SUSI describes hydrology, biogeochemical processes and stand growth along a 2D cross-section between two parallel ditches (Figure 2a). The structure of SUSI is modular (Figure 2b, modules in green boxes). Hydrology modules simulate above-ground and below-ground water fluxes and storages and compute daily $WT$. The peat temperature module simulates temperatures at different depths in the peat ($T_{peat}$). $WT$ and $T_{peat}$ affect the organic matter decomposition rate ($O{M}_{decroot}$) and the supply of nutrients. Furthermore, $WT$ directly controls net primary production ($NPP$) by scaling it down in case $WT$ is too high or too low ($f\left({ϵ}_A\right),f_w$). The nutrient balance module allocates the nutrient supply to stand, litter and ground vegetation, and together with the $NPP$ module they provide constraints for the stand growth module. The new stand volume follows Liebig’s law so that the new stand volume, at the end of the annual time step, is set to the minimum supported by $NPP$ ($V_{NPP}$) or by the supply of N, P or K ($V_{N,P,K}$). The new stand dimensions resulting from the growth are determined by allometric functions and have a feedback to the hydrology, decomposition, ground vegetation and NPP modules. The main computational loop uses a daily time step while the stand growth, ground vegetation and nutrient balance modules are updated annually. SUSI outputs include $WT$, stand growth rates, above-ground biomass and nutrient and water balance components. The model variables and their units are presented in Abbreviations.

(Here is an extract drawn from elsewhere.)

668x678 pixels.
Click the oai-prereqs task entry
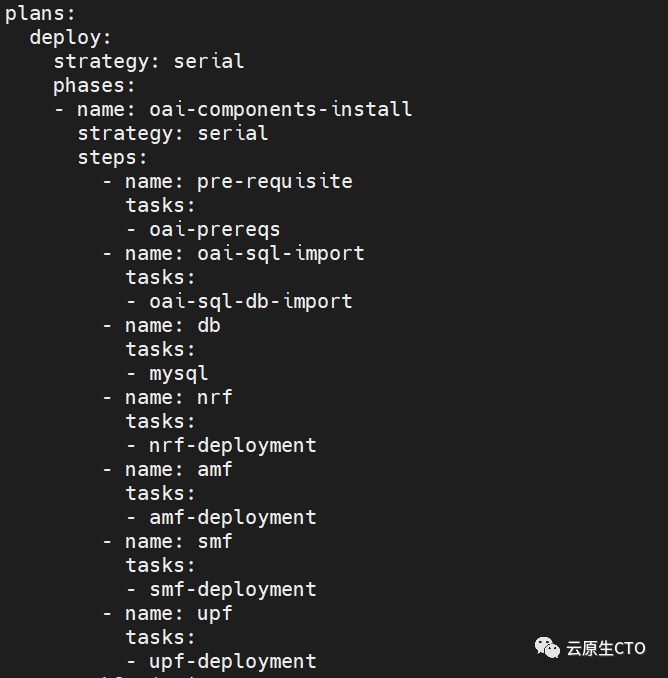214,229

2.3.2. Soil Hydrology Module: $WT$ Dynamics

Under dry conditions, $WT$ regulates growth directly through water limitation and under wet conditions by reducing the soil gas exchange due to low ${ϵ}_A$. These affect $NPP$ at daily time steps. Moreover, $WT$ controls the rate of organic matter decomposition and further the availability of nutrients. This effect is indirect and affects stand growth at the end of each simulation year. $WT$ is controlled by drainage design ($D_{depth}$ and $S_{width}$) and by stand characteristics that affect evapotranspiration ($ET$). Weather conditions and peat properties are factors that affect $WT$ but cannot be affected by management. A typical ditch network in Finland delineates rather narrow (30–50 m) and long (>200 m) strips in a fishbone pattern where $WT$ variation is largely governed by the distance to the closest ditch. Therefore, $WT$ dynamics, as affected by drainage, can be best described along a 2D cross-section extending from one ditch to another (Figure 2a).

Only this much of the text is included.